Wednesday, July 22, 2009

American Meteorological Society cautious on geoengineering

A Policy Statement of the American Meteorological Society: …Even if reasonably effective and beneficial overall, geoengineering is unlikely to alleviate all of the serious impacts from increasing greenhouse gas emissions.

…Still, the threat of climate change is serious. Mitigation efforts so far have been limited in magnitude, tentative in implementation, and insufficient for slowing climate change enough to avoid potentially serious impacts. Even aggressive mitigation of future emissions cannot avoid dangerous climate changes resulting from past emissions, because elevated atmospheric CO2 concentrations persist in the atmosphere for a long time. Furthermore, it is unlikely that all of the expected climate-change impacts can be managed through adaptation. Thus, it is prudent to consider geoengineering’s potential benefits, to understand its limitations, and to avoid ill-considered deployment. Therefore, the American Meteorological Society recommends:

1. Enhanced research on the scientific and technological potential for geoengineering the climate system, including research on intended and unintended environmental responses.

2. Coordinated study of historical, ethical, legal, and social implications of geoengineering that integrates international, interdisciplinary, and intergenerational issues and perspectives and includes lessons from past efforts to modify weather and climate.
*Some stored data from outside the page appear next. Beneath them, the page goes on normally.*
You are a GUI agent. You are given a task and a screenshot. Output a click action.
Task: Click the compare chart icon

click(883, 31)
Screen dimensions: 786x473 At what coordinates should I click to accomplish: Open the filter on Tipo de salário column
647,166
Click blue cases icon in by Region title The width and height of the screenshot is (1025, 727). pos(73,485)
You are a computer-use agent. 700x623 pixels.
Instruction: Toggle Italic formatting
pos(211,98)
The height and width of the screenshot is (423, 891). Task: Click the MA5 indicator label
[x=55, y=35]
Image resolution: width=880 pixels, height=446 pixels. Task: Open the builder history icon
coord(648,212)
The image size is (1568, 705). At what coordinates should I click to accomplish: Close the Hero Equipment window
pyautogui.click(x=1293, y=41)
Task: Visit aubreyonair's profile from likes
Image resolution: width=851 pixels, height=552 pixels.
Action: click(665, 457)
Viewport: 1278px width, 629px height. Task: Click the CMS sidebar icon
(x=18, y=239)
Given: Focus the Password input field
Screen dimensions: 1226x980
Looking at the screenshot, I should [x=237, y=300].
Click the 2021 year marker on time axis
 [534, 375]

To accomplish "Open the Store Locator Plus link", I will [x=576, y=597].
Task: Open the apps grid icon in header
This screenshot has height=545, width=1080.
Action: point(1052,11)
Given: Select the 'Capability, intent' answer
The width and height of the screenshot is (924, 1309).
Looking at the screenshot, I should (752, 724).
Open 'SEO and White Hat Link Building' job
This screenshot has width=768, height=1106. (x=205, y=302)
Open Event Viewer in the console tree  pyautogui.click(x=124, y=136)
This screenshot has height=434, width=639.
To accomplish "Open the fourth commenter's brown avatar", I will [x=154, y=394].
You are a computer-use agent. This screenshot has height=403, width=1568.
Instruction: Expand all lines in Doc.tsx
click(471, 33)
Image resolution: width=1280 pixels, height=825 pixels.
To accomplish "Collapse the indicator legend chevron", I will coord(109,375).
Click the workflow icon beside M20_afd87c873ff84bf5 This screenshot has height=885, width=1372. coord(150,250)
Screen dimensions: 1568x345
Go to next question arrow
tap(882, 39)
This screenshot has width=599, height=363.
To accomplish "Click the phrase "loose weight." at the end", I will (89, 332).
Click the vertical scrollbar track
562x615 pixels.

3. Development and analysis of policy options to promote transparency and international cooperation in exploring geoengineering options along with restrictions on reckless efforts to manipulate the climate system.

Geoengineering will not substitute for either aggressive mitigation or proactive adaptation, but it could contribute to a comprehensive risk management strategy to slow climate change and alleviate some of its negative impacts. The potential to help society cope with climate change and the risks of adverse consequences imply a need for adequate research, appropriate regulation, and transparent deliberation.